終わりがない歯周病治療

虫歯の治療は、歯を削って詰め物をすればそこで終わります。

しかし、歯周病は虫歯のように削ったら終わりという簡単なものではありません。そもそも歯周病は、お口の中の細菌によって引き起こされる病気です。菌がいることで炎症が起き、歯茎が腫れたり、歯を支える骨が溶けていきます。痛みもなく進行していくのが特徴で、気づいた時には重症化していることが珍しくありません。歯周病治療は、お口の中をきれいにすることを目的に行われます。

お口に合った歯の磨き方の指導や、歯石の除去が主な治療になります。歯石は目に見える範囲の他にも、歯茎の中にも入り込んでいるので、何度も通院して取り除きます。歯茎の腫れは歯石の除去で消えていきますが、一度溶けてしまった骨はなかなか元の状態には戻りません。そのため、歯石を取るなどの治療をしても症状に改善が見られないときには、歯周病治療も外科的なものへと移行していきます。
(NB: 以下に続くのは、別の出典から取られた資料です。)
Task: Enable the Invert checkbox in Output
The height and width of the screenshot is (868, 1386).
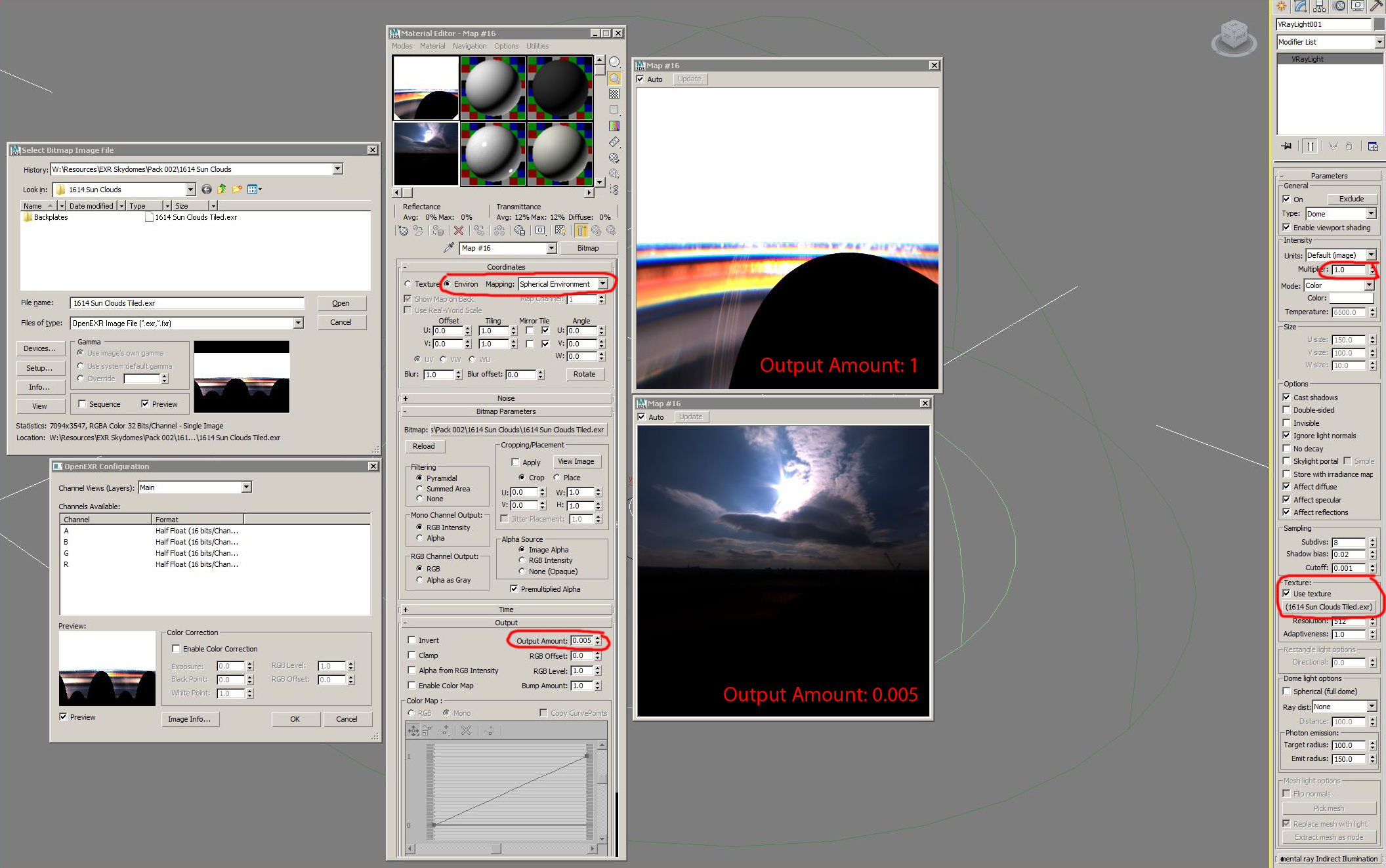Action: tap(411, 640)
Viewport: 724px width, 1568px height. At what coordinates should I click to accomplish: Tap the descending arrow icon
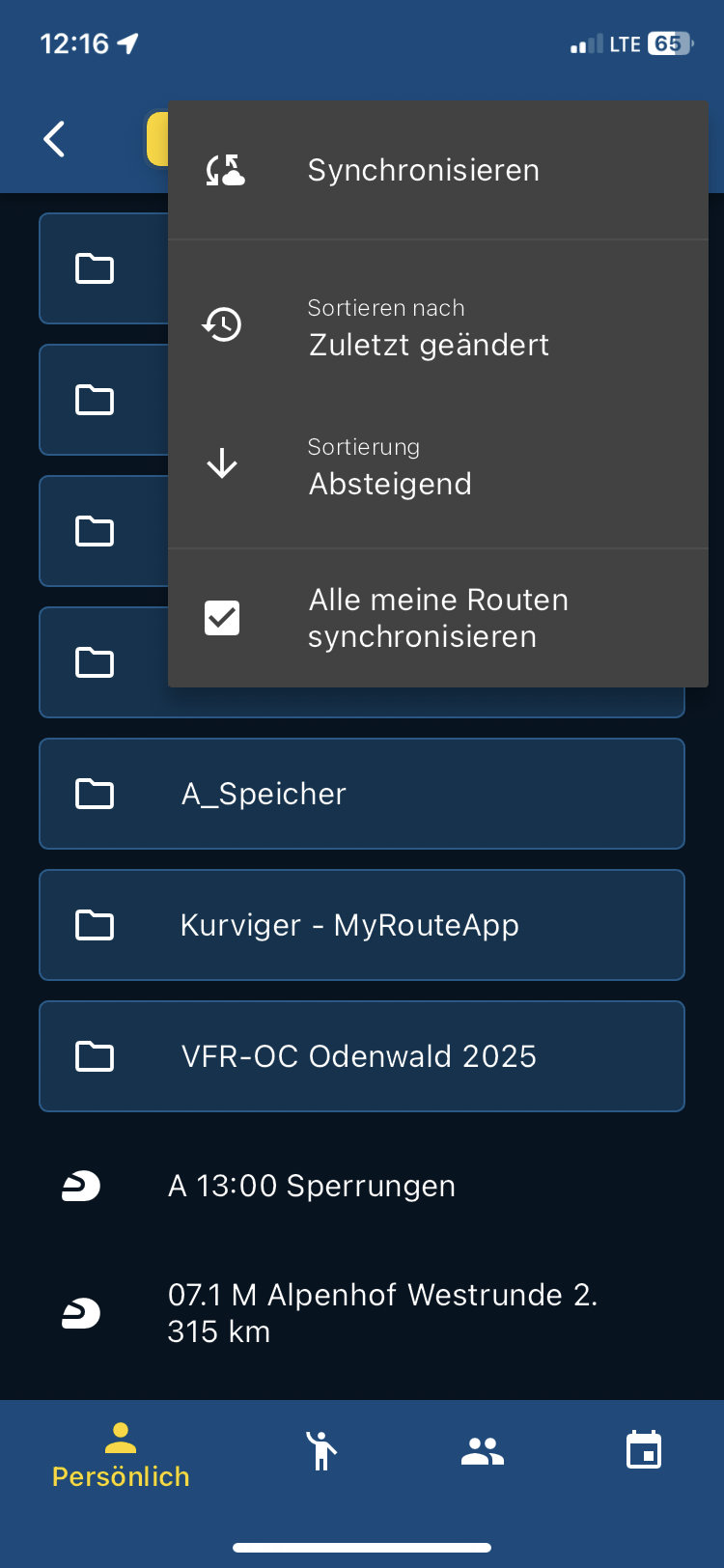(222, 463)
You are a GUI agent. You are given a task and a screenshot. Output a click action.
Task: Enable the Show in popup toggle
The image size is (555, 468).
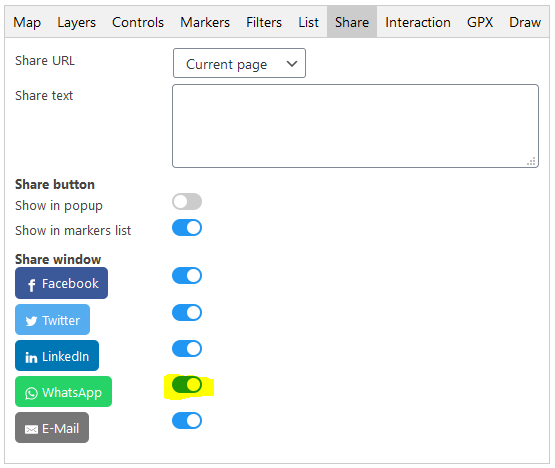pyautogui.click(x=187, y=202)
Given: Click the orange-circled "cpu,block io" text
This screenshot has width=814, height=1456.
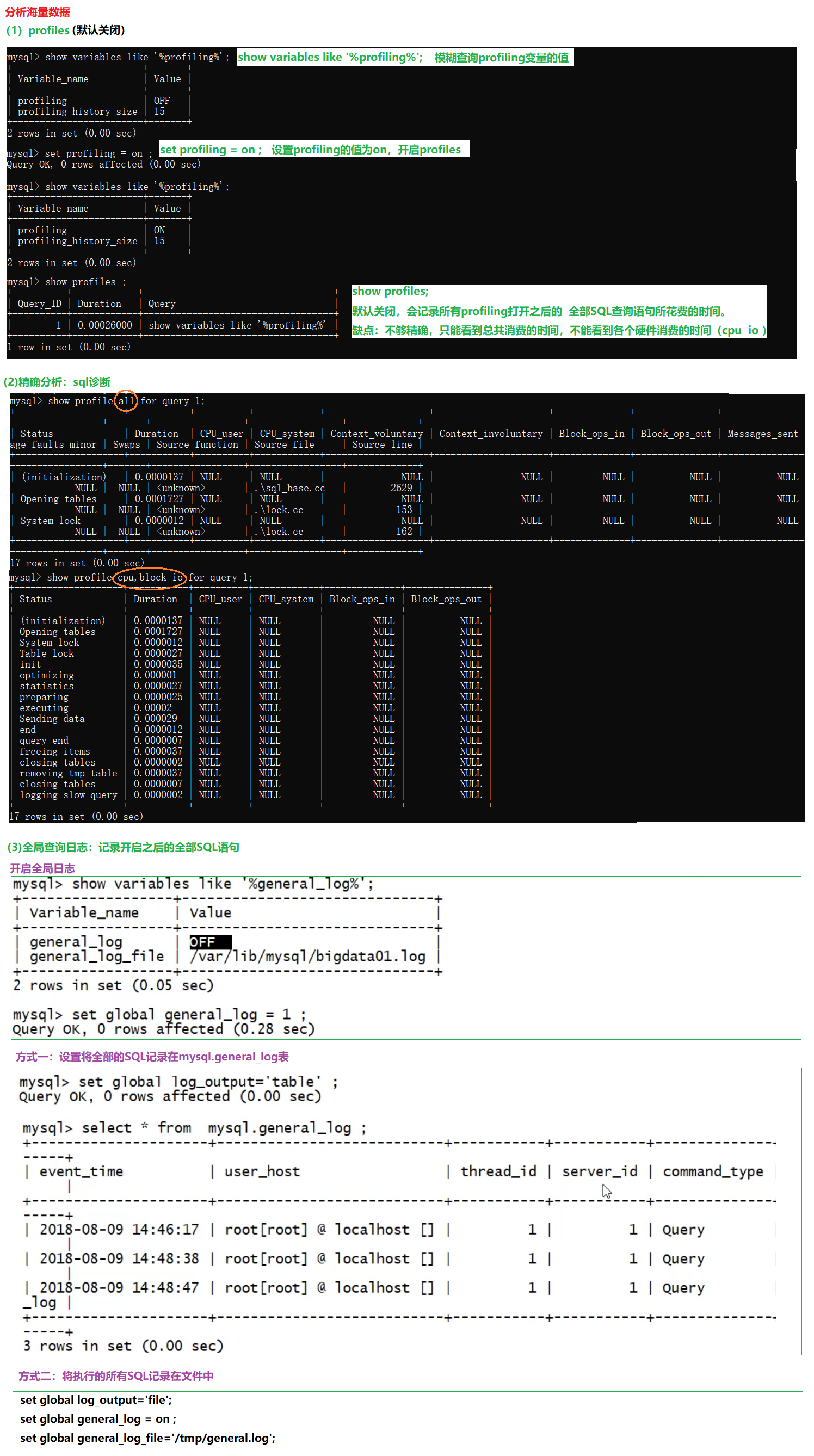Looking at the screenshot, I should 150,578.
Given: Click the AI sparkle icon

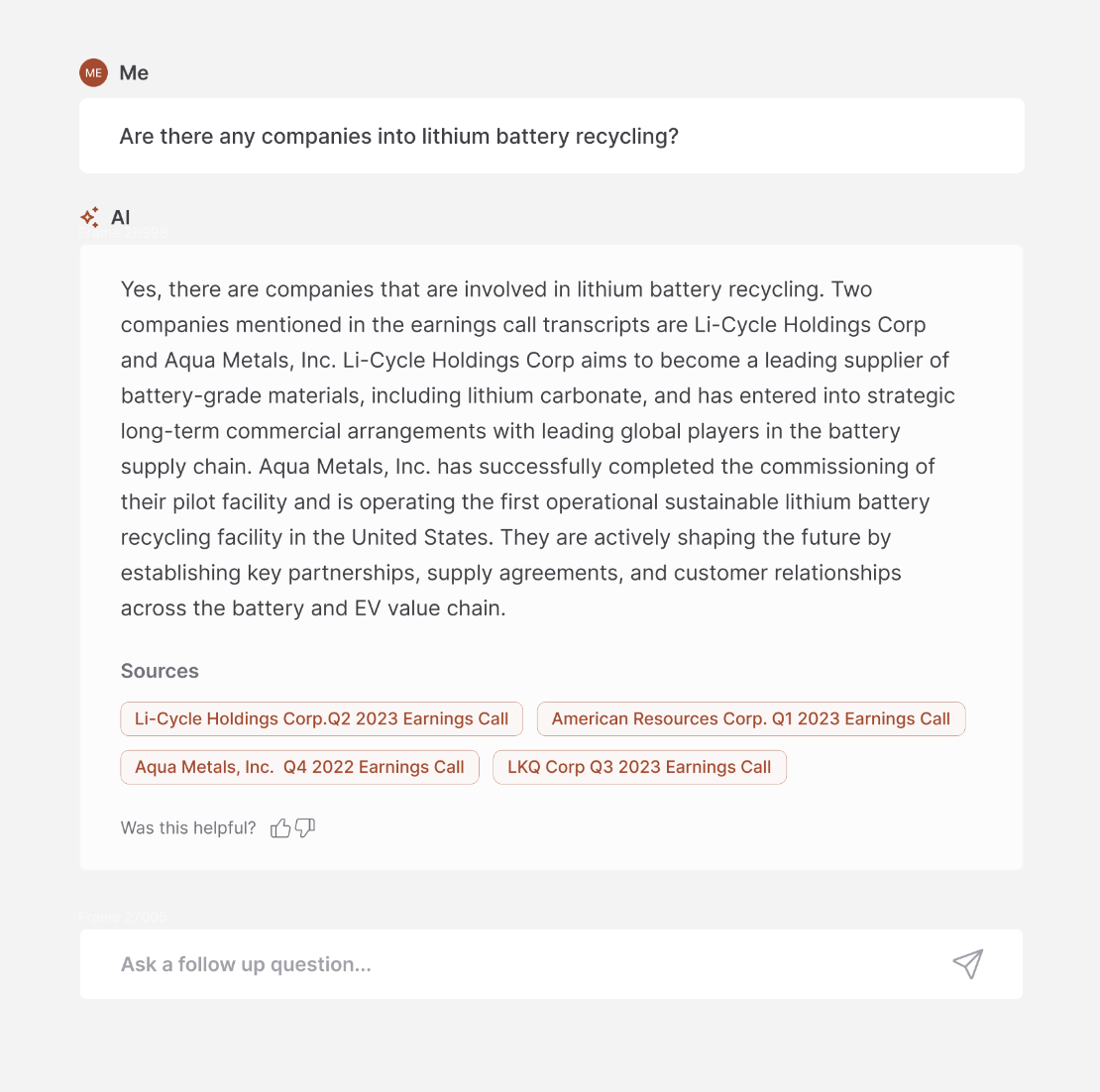Looking at the screenshot, I should tap(90, 217).
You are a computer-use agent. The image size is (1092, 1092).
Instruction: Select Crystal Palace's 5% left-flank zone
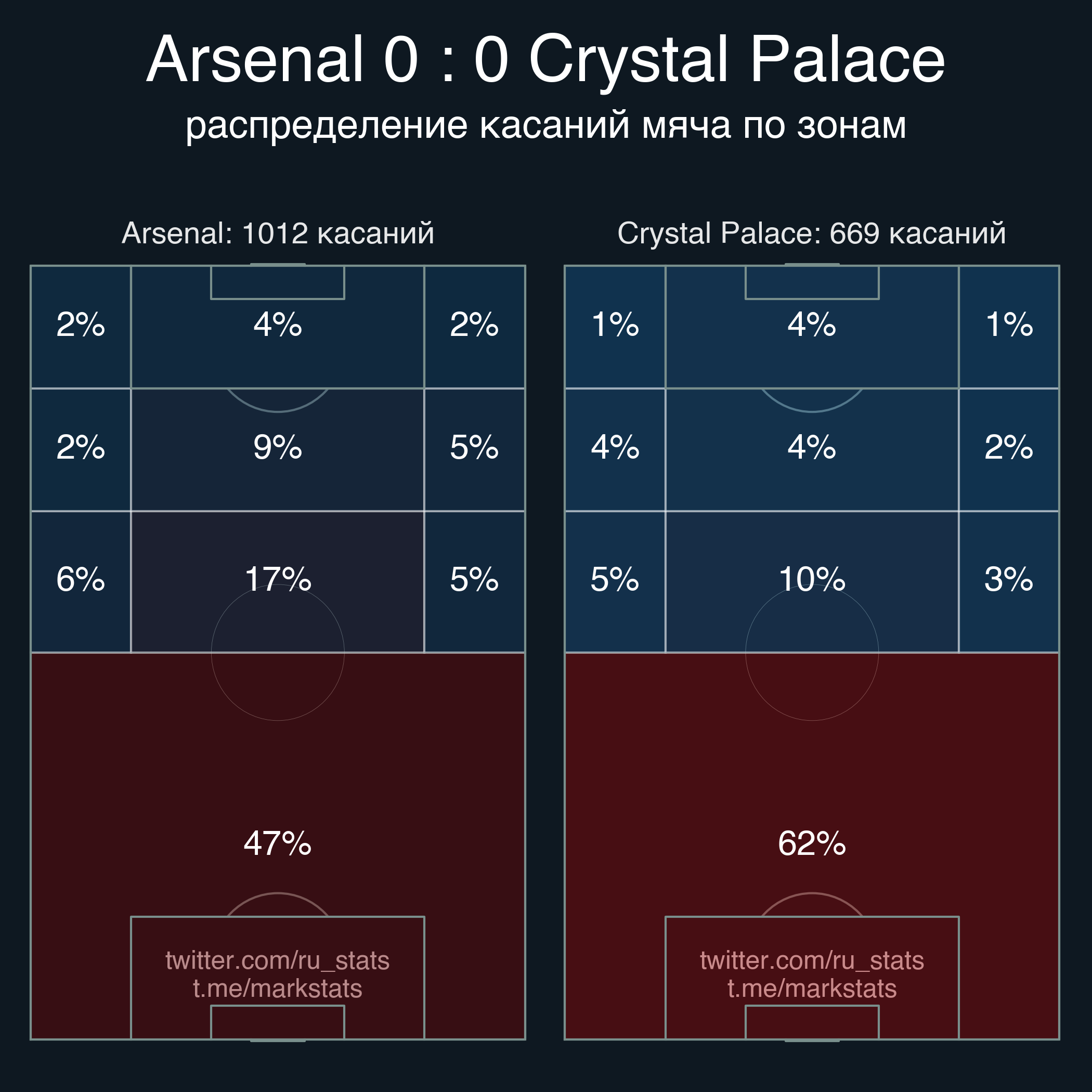click(x=615, y=580)
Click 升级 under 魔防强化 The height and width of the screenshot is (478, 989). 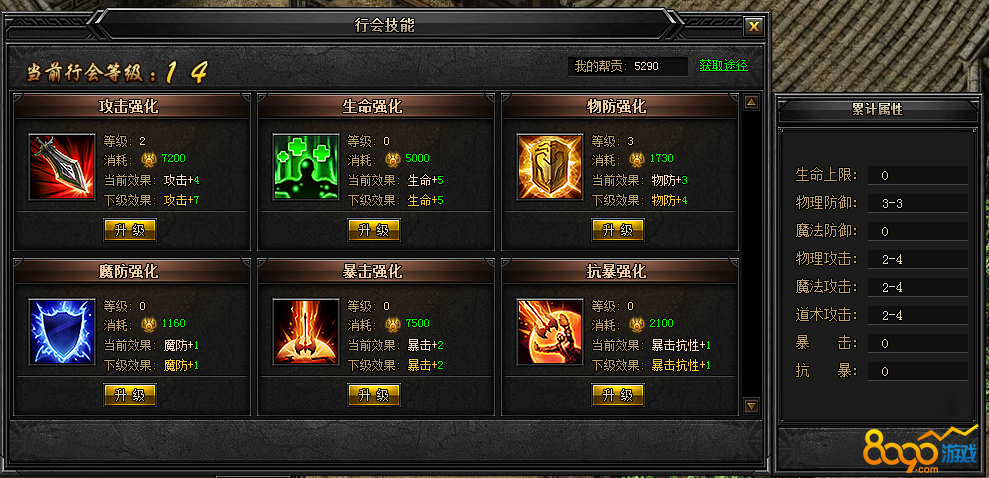(x=130, y=395)
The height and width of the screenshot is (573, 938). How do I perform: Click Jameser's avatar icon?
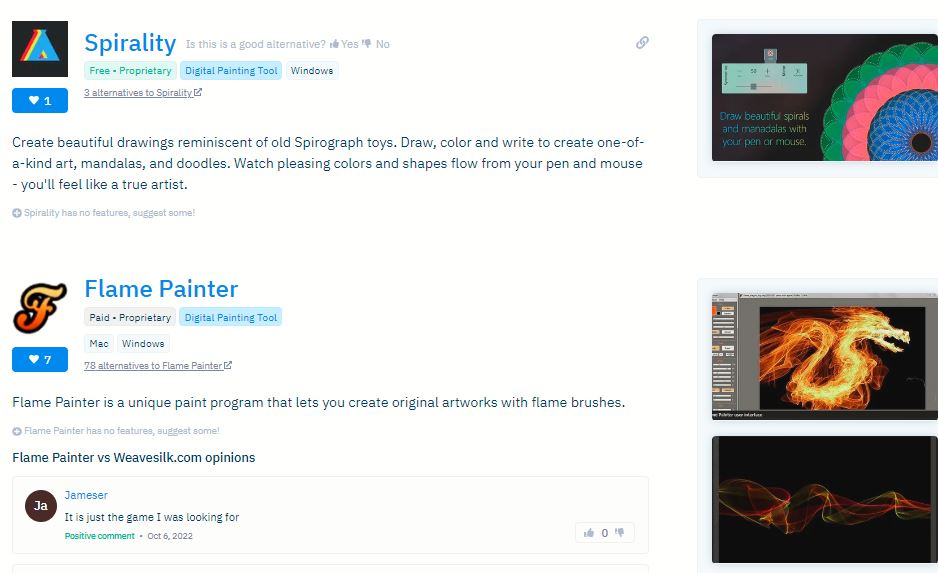point(41,506)
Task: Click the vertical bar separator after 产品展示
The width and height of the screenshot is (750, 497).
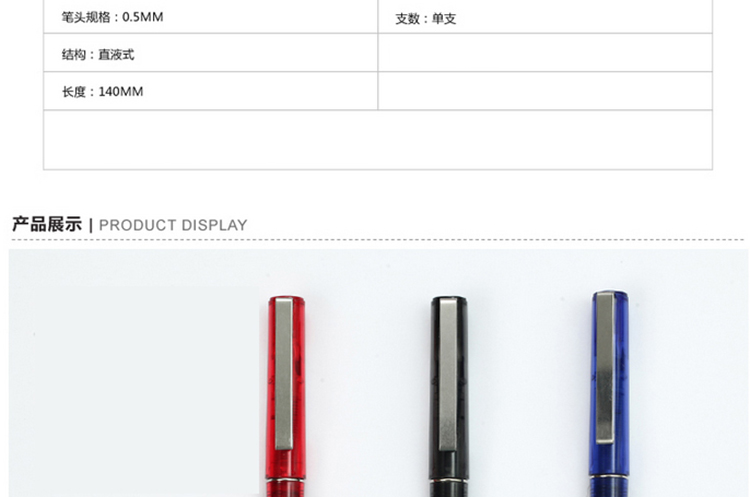Action: click(x=91, y=225)
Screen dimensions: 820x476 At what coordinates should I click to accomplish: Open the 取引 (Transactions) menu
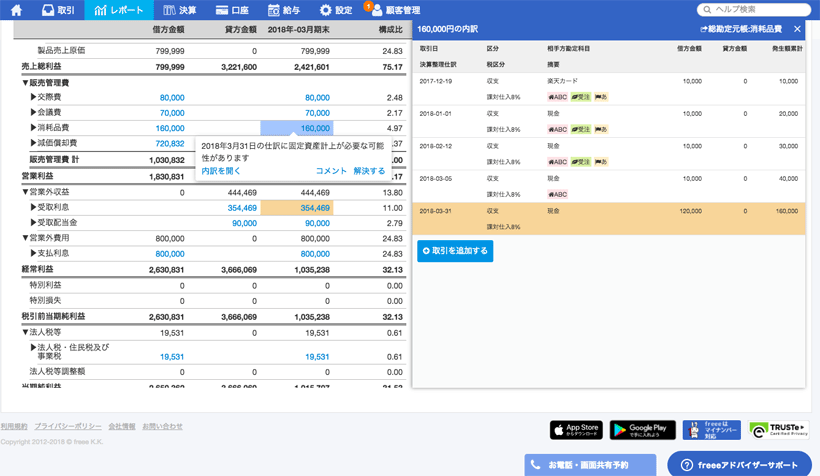pos(58,10)
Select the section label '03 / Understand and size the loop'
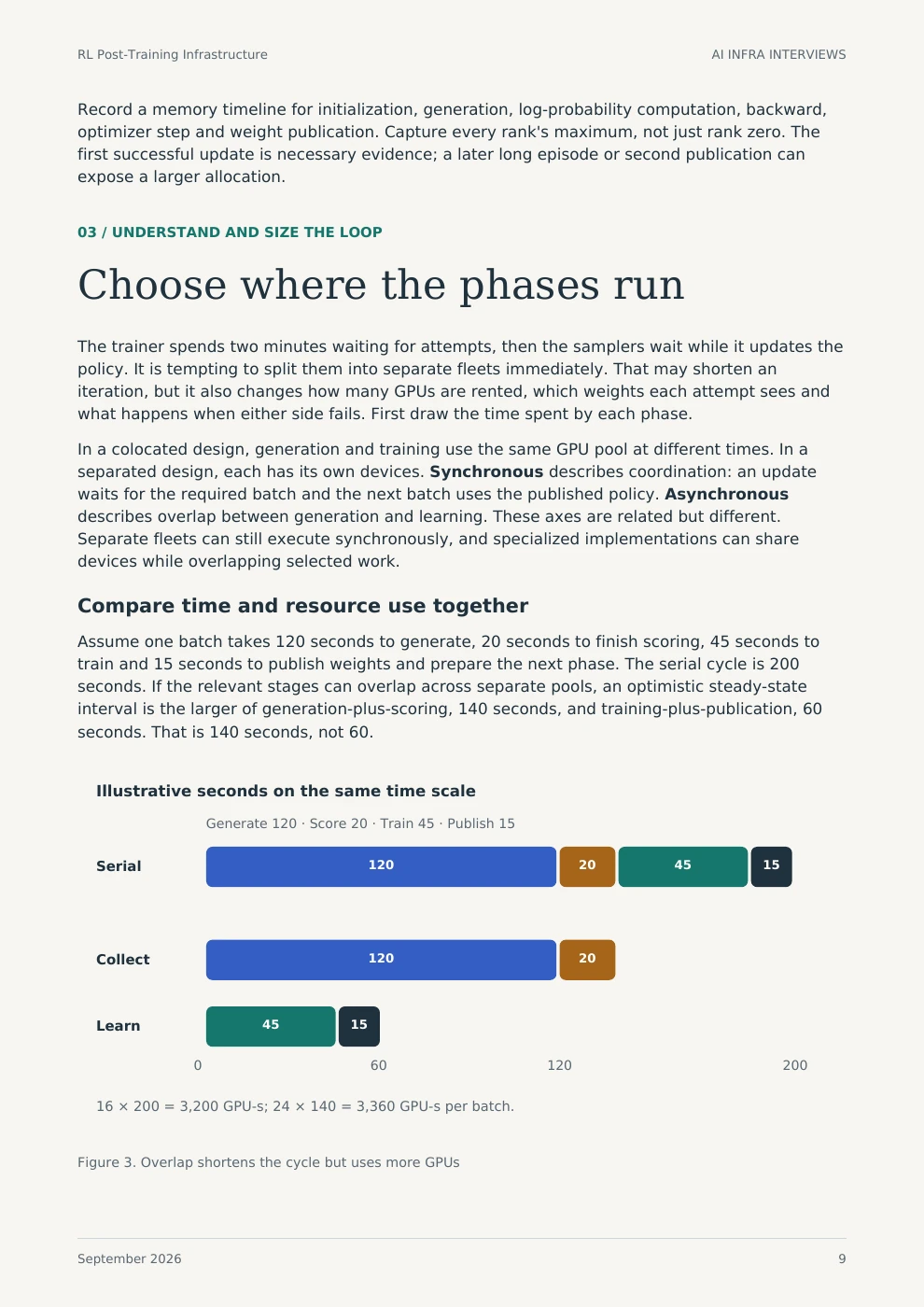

余分な歯茎を切除したり、骨を増やすための再生療法もあります。再生療法には保険が適用されないために、自費扱いになりますが、骨の元になる物質を使ったり、患者さん自身の血液から抽出したものを使うことで、自然には戻らない骨の量を増やしていきます。症状が落ち着いても、歯周病治療は終わりません。細菌は常にお口の中にいるため、定期的に歯科医院に行く必要があるからです。面倒と思って行くのを辞めてしまうと、症状が悪化してしまうので、きちんと通うことでお口の状態を維持することができます。